There’s some evidence that after burping, babies can take in up to 20 or 30 percent more milk, a meaningful bump in calories and “a fairly significant survival advantage,” he says.
It's not just young infants who hiccup often (up to one percent of the whole day): Fetuses as young as 10 weeks old do, too. And they’re obviously not suckling yet.
Kimberley Whitehead, a researcher at University College London, hypothesized hiccups might help train fetuses’ brains to map out their internal body. “A baby needs to learn ‘Where is my diaphragm; where is this place I can exert control over my breathing,’” she says. Hiccups might help them “practice” breathing so they’re ready to hit the ground running when they’re born.
In one of her studies, she hooked up a suite of babies, some premature and some up to a few months old, to EEG electrodes and watched their brains as they experienced bouts of hiccups. The part of the cortex associated with the thoracic cavity—the central part of the body where our lungs and diaphragm sit—lit up during hiccups. That signaled that the hiccups were triggering activity in the brain, helping babies “map” those muscles onto the brain.
Can someone please just help me get rid of these hiccups already?
About 4,000 people come into U.S. hospitals yearly looking for help with the mostly benign ailment, but everyone deals with them: they’re routinely one of Google’s most searched health questions.
Most cases resolve independently within two days. Longer bouts can be a sign of an underlying problem, such as a brain tumor. Longer-persisting, continuous “intractable hiccups” are also common side effects of chemotherapy treatment or steroids; more than 90 percent of cases occur in men over 50. In intractable cases, the best treatment is dealing with the underlying condition.
Doctors have tested a suite of drugs to address hiccups: some relax muscles, possibly calming a spasming diaphragm, or change the reactivity of nerves. But there’s “a lack of good quality evidence to recommend specific treatment,” neuroscientists from Loyola University in Chicago wrote in a 2018 study.
A Japanese research group uses another strategy: making people breathe in high-concentration CO2. “Put simply, a level of CO2 retention in the body tricks the brain into thinking it has a life-threatening emergency and makes it forget about the hiccups,” writes Toshiro Obuchi, a thoracic surgeon and hiccups expert at St. Mary’s Hospital in Japan.

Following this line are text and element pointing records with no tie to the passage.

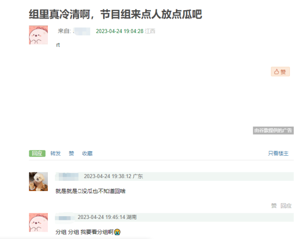Reply to the 广东 comment via 回应

pyautogui.click(x=286, y=205)
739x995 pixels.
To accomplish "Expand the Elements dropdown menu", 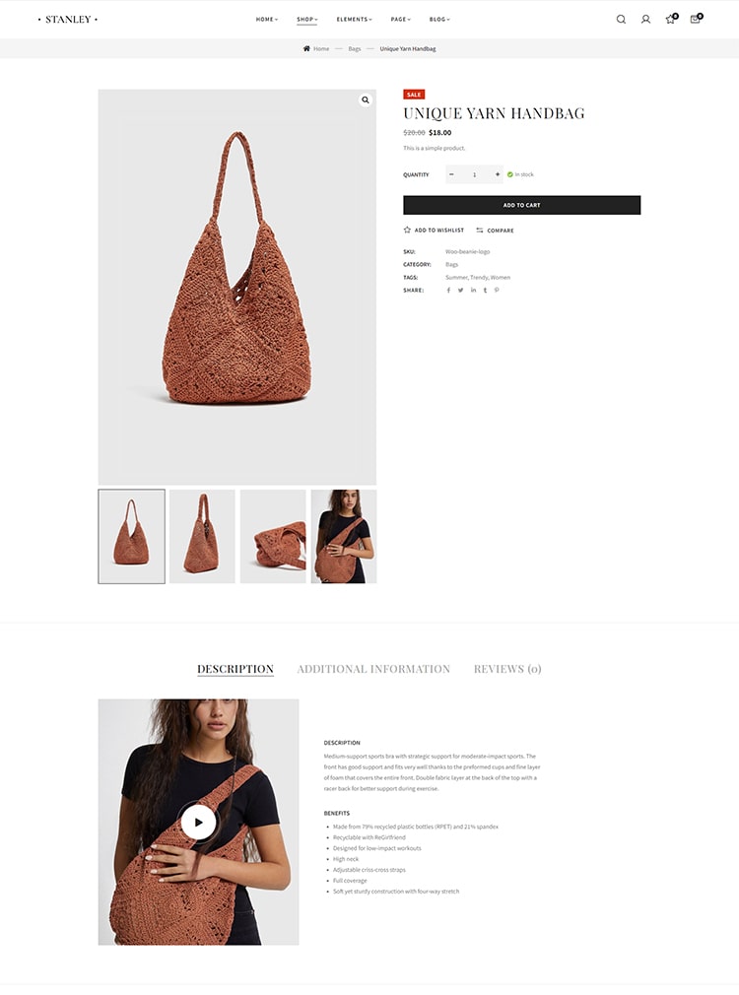I will click(355, 20).

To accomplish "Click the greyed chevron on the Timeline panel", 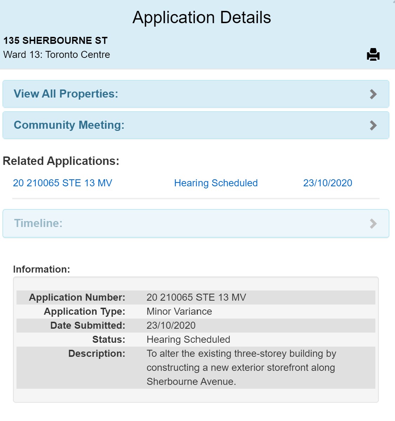I will (373, 223).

But if you can’t fly to Japan to have Dr. Obuchi treat you, those old wives’ tales—like drinking a whole glass of water in one gulp to standing on your head to getting really scared—can actually work, because they share a key principle: interrupting the reflex arc so that nerves and muscles are distracted by something else, says Ali Seifi, a neurointensivist at the University of Texas, San Antonio who became obsessed with finding a cure after seeing a patient wake up with inexplicable hiccups after brain surgery.
Drinking a glass of water in one go, for example, forces your diaphragm muscle to keep creating suction continuously, which occupies the phrenic nerve, interrupting one part of the reflex. A scare forces the vagus nerve, which controls calming responses, into action, interrupting the other part of the reflex.
But Seifi has designed a more consistent tool: a straw called the Hiccaway that forces the drinker to suck very hard—like drinking a thick milkshake. He hypothesizes that the effort engages both nerves, killing their ability to keep hiccups going.
Pisenti, like many long-term hiccup sufferers, hasn't ever been diagnosed with intractable hiccups; medicine doesn't always take the malady seriously. So finding the straw was a revelation. She reaches for it at the first glimmer of hiccups, and while it doesn’t get rid of them forever, it forces them into temporary submission. “It’s a life-changer,” she says.